Italy to Hire 497 Cuban Doctors for 28 Million Euros a Year

The president of Calabria, Roberto Occhiuto, and the Cuban ambassador to Italy, Mirtha Granda Averhoff, during the signing of a healthcare agreement on Wednesday. (Facebook/Roberto Occhiuto)

14ymedio bigger14ymedio, Madrid, 18 August 2022 — A total of 497 Cuban doctors will be sent to Calabria beginning in September, as announced on Wednesday by president of that Italian region, Roberto Occhiuto, in a video broadcast on his Facebook page on Wednesday.

Occhiuto explained the decision was necessary due to a personnel shortage that hospitals around the country are experiencing, especially those in Calabria, which he described as having “an unattractive health care system.” “Every region is doing everything possible to recruit doctors,” he says, adding that most have not been able to fill open positions.

“What are we supposed to do? Close the hospitals? Fire the support staff? Not guarantee Calabrian citizens’ right to health care? No!” he says forcefully into a camera before announcing the agreement with a Cuban government corporation, Comercialzadora de Servicios Medicos (CSMC), which handles the export of Cuban medical services, the regime’s primary source of income.

Occhiuto, who is a member of Forza Italia, the right-wing party found by Silvio Berlusconi, praises “the extraordinary work” of the Cuban medical missions sent to Italy in March 2020 at the height of that country’s Covid-19 pandemic.

He also notes that CSMC is “the same government company that supplies thousands of doctors to many countries around the world with great success in terms of quality and experience because the Cuban medical school is one of the best there is.”

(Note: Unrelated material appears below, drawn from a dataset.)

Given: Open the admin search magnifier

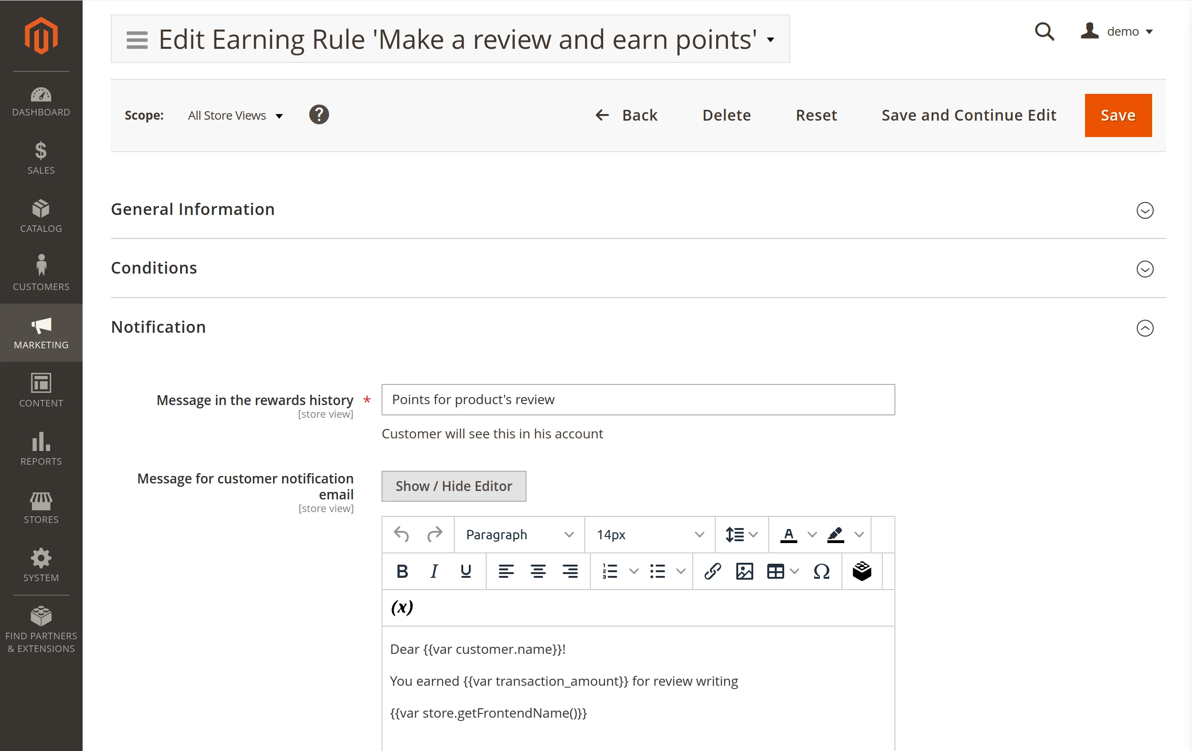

The three-year agreement was signed on Wednesday at the Cuban Embassy  without the the official fanfare that typically accompanies such events.

According to Italian press reports, the two sides spent weeks in negotiations, with Calabria ultimately agreeing to pay 3,500 euros per doctor with an additional 1,200 euros for living expenses, lodging, travel and training.

The reports did not indicate how much each participant would receive though the Cuban government often retains about 80% of an individual’s salary — the exact amount can vary country to country — with the remaining 20% going to the contract employee.

A local newspaper, La Nuova Calabria, reports that this will require CSMC to set up a branch office in Catanzaro, the regional capital.

The newspaper calculated the potential cost: “If the agreement is fully implemented, meaning that if all 497 doctors cited by Occhiuto were employed at the same time, their services would cost Calabria in excess of 2.3 million euros a month, or 28 million euros a year.”

The United States has added Cuba to its list of countries that do not meet international standards regarding to human trafficking, specifically as they concern Cuba’s international brigades. International organizations such as Human Rights Watch and Prisoners Defenders have accused the regime of holding its healthcare workers in conditions of forced labor.